# [What you are asked to do]
Reproduce the data below line by line, from its first line to the line with "Click the pin", both included, and nothing past that point.

# [Provided material]
····················
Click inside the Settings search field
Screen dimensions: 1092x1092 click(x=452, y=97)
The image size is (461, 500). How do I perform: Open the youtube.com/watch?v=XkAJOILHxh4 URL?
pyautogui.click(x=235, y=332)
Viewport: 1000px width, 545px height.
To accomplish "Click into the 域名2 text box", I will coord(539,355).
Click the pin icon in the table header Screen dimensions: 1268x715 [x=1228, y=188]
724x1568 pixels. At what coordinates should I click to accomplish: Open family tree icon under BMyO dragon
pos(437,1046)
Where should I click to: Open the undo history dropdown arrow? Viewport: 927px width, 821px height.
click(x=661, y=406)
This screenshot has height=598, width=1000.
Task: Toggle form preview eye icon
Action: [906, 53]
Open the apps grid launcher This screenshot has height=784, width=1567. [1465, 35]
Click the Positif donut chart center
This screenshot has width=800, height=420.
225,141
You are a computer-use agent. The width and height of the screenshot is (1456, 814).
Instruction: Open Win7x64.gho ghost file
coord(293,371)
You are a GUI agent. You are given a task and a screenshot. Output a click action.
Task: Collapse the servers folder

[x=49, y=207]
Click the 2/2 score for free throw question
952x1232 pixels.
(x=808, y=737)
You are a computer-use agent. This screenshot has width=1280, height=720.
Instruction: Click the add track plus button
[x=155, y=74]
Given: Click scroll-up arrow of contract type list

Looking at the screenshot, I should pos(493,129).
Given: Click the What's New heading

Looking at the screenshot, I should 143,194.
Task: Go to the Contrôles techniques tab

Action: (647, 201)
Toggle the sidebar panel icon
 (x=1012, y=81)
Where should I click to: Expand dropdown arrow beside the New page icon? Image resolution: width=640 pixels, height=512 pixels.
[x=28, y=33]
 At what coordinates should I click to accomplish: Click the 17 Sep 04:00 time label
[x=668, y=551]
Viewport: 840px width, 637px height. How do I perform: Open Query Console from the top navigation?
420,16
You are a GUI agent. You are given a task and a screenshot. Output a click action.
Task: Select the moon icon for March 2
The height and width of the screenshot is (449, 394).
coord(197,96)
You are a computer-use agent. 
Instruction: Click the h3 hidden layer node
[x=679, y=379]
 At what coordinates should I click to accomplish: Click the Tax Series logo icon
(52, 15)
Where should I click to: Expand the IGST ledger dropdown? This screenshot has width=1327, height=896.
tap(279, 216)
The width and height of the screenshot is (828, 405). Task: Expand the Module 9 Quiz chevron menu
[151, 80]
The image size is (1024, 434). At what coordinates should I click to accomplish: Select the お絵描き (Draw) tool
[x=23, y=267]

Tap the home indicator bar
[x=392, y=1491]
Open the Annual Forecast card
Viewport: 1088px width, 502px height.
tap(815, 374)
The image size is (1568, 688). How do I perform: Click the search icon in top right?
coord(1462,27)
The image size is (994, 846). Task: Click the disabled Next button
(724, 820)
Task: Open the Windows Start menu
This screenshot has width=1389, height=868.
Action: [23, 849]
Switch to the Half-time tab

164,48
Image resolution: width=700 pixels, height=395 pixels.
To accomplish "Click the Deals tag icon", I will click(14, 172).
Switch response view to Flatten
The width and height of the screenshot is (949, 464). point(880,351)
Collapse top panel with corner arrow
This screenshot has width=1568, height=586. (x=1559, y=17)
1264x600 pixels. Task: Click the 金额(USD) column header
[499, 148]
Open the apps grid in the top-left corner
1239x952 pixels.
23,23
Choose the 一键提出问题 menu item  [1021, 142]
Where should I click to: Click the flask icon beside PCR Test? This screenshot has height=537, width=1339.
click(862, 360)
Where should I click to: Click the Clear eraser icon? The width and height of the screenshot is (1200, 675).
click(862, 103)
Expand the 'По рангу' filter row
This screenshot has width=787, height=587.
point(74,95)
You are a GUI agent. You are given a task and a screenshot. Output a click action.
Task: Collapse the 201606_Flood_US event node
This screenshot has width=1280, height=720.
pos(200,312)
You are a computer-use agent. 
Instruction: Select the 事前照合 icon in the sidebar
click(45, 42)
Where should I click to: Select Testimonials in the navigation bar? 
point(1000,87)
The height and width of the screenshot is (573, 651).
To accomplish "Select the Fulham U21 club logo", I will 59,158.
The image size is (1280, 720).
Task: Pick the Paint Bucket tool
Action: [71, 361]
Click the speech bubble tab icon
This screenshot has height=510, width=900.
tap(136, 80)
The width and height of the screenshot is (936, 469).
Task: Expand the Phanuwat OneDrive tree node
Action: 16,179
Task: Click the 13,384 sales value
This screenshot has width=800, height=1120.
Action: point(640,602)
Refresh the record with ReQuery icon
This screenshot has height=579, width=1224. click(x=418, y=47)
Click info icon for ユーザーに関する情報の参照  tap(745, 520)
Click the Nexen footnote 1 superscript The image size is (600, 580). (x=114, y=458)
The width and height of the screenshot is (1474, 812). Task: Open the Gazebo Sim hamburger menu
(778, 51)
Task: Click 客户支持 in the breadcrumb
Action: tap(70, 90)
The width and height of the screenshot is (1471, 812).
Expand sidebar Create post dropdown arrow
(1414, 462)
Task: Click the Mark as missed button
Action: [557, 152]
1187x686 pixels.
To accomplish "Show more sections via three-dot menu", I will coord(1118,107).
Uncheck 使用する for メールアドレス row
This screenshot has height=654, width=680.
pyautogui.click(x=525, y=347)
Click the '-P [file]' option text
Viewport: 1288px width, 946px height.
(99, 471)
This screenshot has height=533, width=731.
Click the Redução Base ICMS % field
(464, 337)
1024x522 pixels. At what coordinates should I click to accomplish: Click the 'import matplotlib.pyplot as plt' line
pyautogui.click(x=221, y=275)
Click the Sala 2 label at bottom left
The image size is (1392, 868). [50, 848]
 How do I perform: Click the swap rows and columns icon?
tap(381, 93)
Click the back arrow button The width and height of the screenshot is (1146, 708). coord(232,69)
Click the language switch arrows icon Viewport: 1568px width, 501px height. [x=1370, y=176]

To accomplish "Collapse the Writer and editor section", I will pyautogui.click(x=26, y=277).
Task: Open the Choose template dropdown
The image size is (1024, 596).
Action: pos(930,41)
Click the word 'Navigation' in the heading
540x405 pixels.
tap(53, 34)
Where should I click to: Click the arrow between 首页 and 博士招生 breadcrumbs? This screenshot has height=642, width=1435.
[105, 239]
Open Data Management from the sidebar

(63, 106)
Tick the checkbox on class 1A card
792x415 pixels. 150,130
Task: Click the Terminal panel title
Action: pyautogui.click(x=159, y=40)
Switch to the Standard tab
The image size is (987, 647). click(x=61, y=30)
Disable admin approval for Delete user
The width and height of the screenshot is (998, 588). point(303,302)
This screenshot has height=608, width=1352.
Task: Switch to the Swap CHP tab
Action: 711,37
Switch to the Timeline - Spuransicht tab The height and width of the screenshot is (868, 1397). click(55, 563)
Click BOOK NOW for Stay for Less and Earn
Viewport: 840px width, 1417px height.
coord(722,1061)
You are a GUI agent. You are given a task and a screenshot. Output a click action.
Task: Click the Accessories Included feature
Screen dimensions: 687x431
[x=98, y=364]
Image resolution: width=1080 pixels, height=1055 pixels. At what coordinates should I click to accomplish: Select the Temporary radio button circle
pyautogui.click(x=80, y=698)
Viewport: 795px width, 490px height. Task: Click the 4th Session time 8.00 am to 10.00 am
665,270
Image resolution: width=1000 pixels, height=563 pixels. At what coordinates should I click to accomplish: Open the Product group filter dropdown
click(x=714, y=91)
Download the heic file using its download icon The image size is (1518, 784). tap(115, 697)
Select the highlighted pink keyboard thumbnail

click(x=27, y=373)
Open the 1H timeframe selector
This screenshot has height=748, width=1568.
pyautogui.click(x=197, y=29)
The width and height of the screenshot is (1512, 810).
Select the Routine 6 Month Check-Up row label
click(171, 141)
····················
# [Exercise output]
Click inside the Settings search field
Screen dimensions: 1092x1092 click(x=452, y=97)
The image size is (461, 500). How do I perform: Open the youtube.com/watch?v=XkAJOILHxh4 URL?
pyautogui.click(x=235, y=332)
Viewport: 1000px width, 545px height.
To accomplish "Click into the 域名2 text box", I will coord(539,355).
Click the pin icon in the table header Screen dimensions: 1268x715 [x=1228, y=188]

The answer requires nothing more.